After writing about Hans Kotter it was inevitable that I dust off the two cloth-bound volumes of the slightly later (and larger) tablature of Leonhard Kleber and check the free keyboard pieces found therein. Kleber was organist in Pforzheim, a market town a little more than 100 miles from Augsburg, where Paul Hofhaimer often appeared in the entourage of the Emperor, and where he designed the gorgeous organ in the Fugger burial chapel.
Kleber has two outstanding works in the free category, both unica. The rest are even more “prehistoric” (see the previous article) than Kotter’s preludes, possibly reflecting the provinciality of Pforzheim vis-à-vis Basel.
Taking pride of place is no. 1, a Preambalum (sic) which is anonymous, like almost all the rest of the tablature. It could well be by the same composer as Kotter’s mystery prelude, no.26 in D-minor. Kleber’s no. 97 is a fine Preambalum by Hans Buchner, a.k.a. Hans von Konstanz. Kleber is an important source for Buchner, who, like Kotter, was a student of Hofhaimer’s, but this prelude is by a very different personality from no. 1 and Kotter 26.
This gets us no closer to a secure identification of the composer of Kotter 26 and Kleber 1, assuming they are both by the same man.

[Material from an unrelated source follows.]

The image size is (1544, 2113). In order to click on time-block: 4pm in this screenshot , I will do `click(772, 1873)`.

My best guess is Hofhaimer, whose Italianate leanings are manifested, if not in his songs and his few surviving keyboard works, then at least by his final project: a set of abstrusely humanistic settings of odes by Horace which were published in 1539, two years after the composer’s death.

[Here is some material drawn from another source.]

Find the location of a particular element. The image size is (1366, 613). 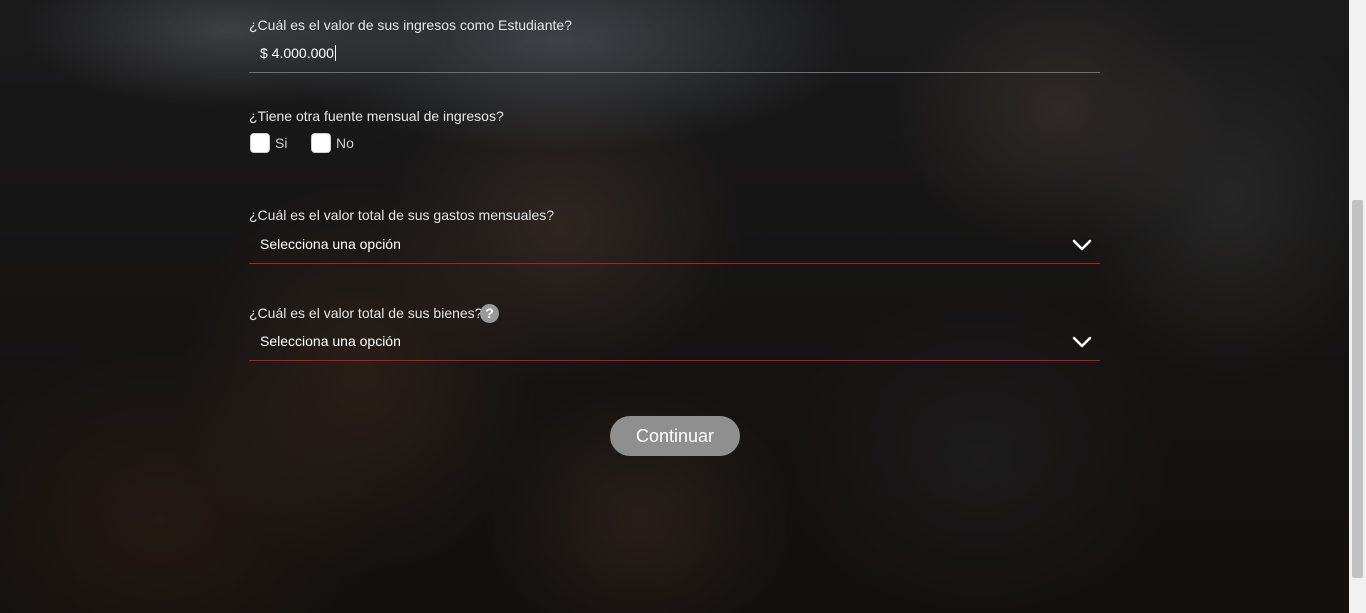

text-cursor is located at coordinates (335, 53).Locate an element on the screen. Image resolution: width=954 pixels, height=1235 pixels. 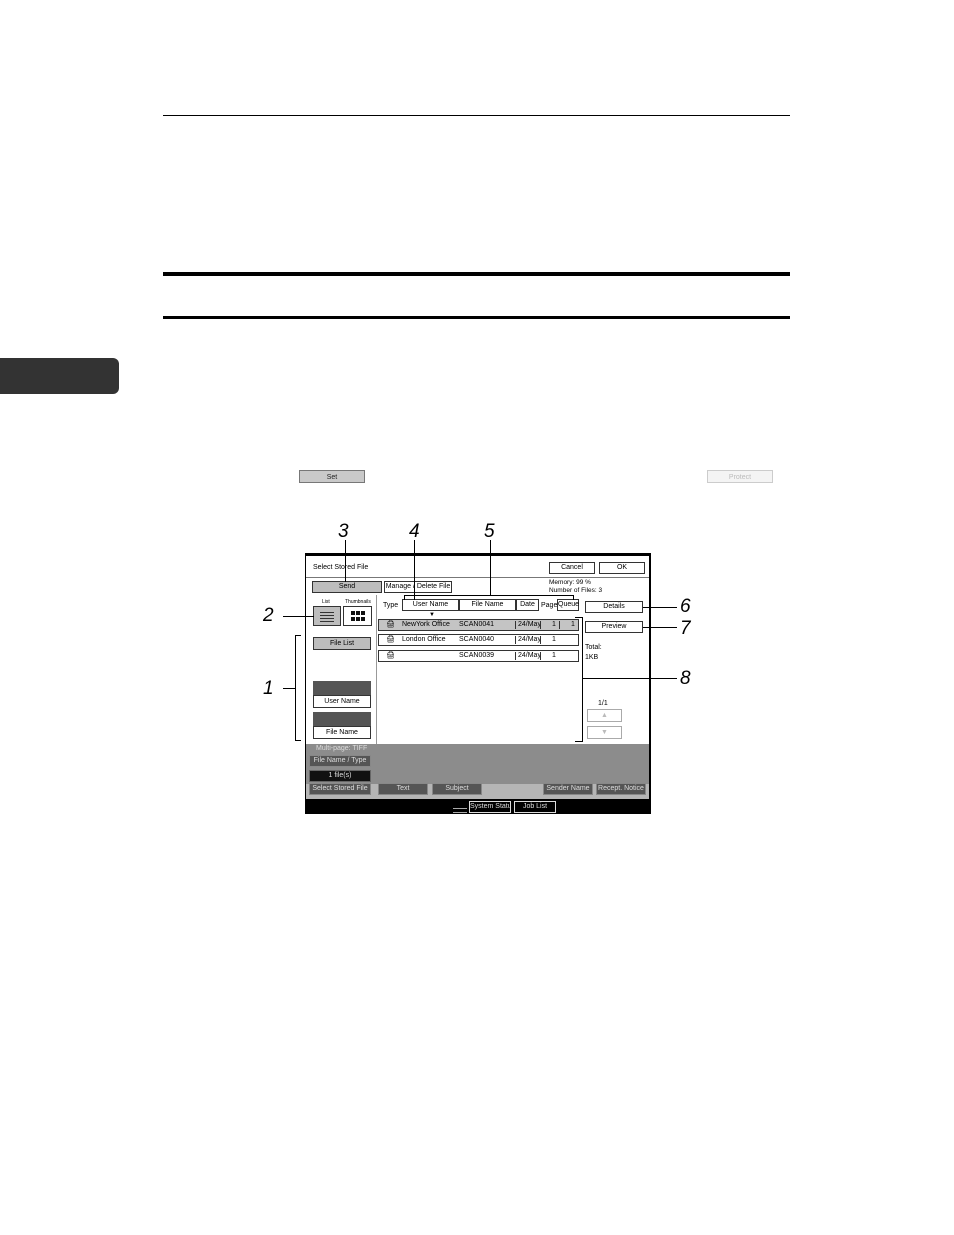
list-view-icon is located at coordinates (327, 617). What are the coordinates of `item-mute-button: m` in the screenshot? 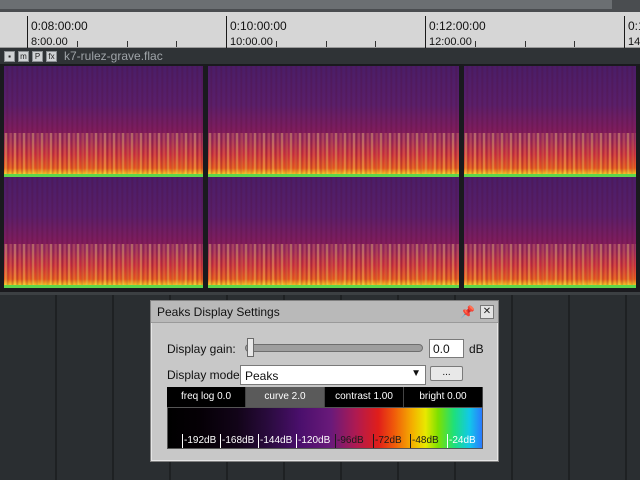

Hofhaimer’s long improvisations are what attracted the most comment from contemporaries. The two brief, anonymous works discussed here could be examples of how his mind worked when not bound by a cantus firmus or a tenor. I have no other explanation for why such fine, purely Renaissance pieces should crop up in the neighborhood of two of his students – unless they are in fact by an Italian or Italians. As mentioned in the previous article, the famous organist of San Marco (and later of Henry VIII and Santiago de Compostela) Dionisio Memmo considered his teacher, Hofhaimer, a demigod. The improvisatory ricercars printed by Francesco Spinacino and Marc’Antonio Cavazzoni look to me like logical outflows of Hofhaimer’s practice as I imagine it (see article 7), which just might be reflected in the two little pieces mooted here as well.
There are a dozen concordances of vocal intabulations between the two K’s, but none for the free pieces. It is surely possible that Kotter composed his no. 26. If so, that would make him the logical candidate for Kleber no.1. My only serious reservation is the distance in quality between Kotter 26 and the other preludes attributed to him in his tablature.
The anonymity of so many works from this period is exasperating. Perhaps the name of Hofhaimer was too holy to be spoken or written, like Yahweh’s?
The nicest thing about the Kleber collection is the illustrations accompanying some of the pieces. Here is one entitled Lo torlidore. Usually spelled tornatore, it means a turner, a lathe-operator. I take it in this case to be a regional or dialect usage, applied to the thresher shown because of the turning motion of his hinged flail, or of his body as he does his job. But that is just a guess.